Scott Walker endorses Ted Cruz for US president

Wisconsin Governor Scott Walker speaks at the American Conservative Union 2016 annual conference in Maryland, on March 3, 2016.
Wisconsin Governor Scott Walker speaks at the American Conservative Union 2016 annual conference in Maryland, on March 3, 2016.PHOTO: REUTERS

WASHINGTON (AFP) - Wisconsin Governor Scott Walker on Tuesday (March 29) threw his support behind Republican presidential candidate Ted Cruz, boosting the Texas senator's backing from the party's anti-Donald Trump camp.

Walker's endorsement comes a week before a key primary in his state, with front runner Trump and Cruz in a close race.

"It's time that we elect a strong new leader, and I've chosen to endorse Ted Cruz to be the next president of the United States," Walker told local radio WTMJ.

"He is a constitutional conservative," he added, saying Cruz is best positioned to win the Republican nomination and beat Democratic candidate Hillary Clinton in November's general election.

Briefly a front runner for the Republican nomination before being eclipsed by Trump, Walker pulled out of the race in September.

An ultra-conservative Tea Party favourite like Cruz, Walker is the fifth former Republican candidate to rally behind Cruz after Jeb Bush, Carly Fiorina, Lindsey Graham and Rick Perry.

Some have done so under protest, making it clear they were doing so with the sole aim of stopping Trump.

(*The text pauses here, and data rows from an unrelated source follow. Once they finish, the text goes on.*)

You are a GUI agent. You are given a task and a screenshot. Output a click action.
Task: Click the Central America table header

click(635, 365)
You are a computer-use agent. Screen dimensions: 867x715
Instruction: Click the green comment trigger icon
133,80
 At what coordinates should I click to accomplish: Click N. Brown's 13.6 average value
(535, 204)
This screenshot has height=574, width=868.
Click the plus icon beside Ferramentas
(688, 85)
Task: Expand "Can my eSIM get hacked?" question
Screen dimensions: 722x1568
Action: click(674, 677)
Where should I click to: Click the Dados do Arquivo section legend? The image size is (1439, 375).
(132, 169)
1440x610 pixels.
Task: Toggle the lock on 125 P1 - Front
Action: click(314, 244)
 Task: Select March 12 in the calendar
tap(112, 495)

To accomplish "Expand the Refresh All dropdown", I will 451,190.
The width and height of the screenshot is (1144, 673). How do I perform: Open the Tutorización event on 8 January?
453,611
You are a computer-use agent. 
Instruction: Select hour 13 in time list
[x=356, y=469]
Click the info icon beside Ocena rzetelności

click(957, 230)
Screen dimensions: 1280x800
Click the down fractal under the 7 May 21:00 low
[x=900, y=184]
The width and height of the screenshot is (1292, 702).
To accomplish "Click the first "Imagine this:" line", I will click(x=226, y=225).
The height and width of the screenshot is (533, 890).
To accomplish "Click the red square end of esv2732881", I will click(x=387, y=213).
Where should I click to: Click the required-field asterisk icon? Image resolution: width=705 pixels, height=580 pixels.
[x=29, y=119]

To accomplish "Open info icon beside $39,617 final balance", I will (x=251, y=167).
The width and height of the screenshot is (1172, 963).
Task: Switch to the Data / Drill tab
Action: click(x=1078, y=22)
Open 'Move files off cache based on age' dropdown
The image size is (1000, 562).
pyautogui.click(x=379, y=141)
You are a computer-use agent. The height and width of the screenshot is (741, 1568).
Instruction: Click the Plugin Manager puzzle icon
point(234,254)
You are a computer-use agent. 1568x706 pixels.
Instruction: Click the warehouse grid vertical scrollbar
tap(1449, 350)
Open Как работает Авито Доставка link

Explaining his reasons for backing Cruz, whom he had publicly disparaged, South Carolina Senator Lindsey Graham said the Texas senator had the advantage of being "not completely crazy".

Asked "What turns you on about Cruz?" on Comedy Central's The Daily Show last week, he said, "He's not Trump".

Polls in Wisconsin show Trump and Cruz running neck and neck ahead of the third remaining Republican candidate, Ohio Governor John Kasich.

Overall, the New York billionaire is well ahead in the race for delegates required for the nomination - 742 to Cruz's 462 and Kasich's 145 - but his rivals are hoping to prevent him from winning the required 1,237 necessary to clinch the nomination ahead of the party's convention in Cleveland in July.

The prospect of a Trump nomination has split the Republican establishment and fuelled speculation about an implosion of the party.

While many party leaders are drumming up heated resistance to Trump, others have rallied to the tycoon, including his former presidential rivals Chris Christie and Ben Carson.

Walker, who has long criticised Trump, said he had timed his endorsement for greatest effect in Wisconsin's primary next Tuesday.

All Republican and Democratic candidates are campaigning in the state ahead of the vote.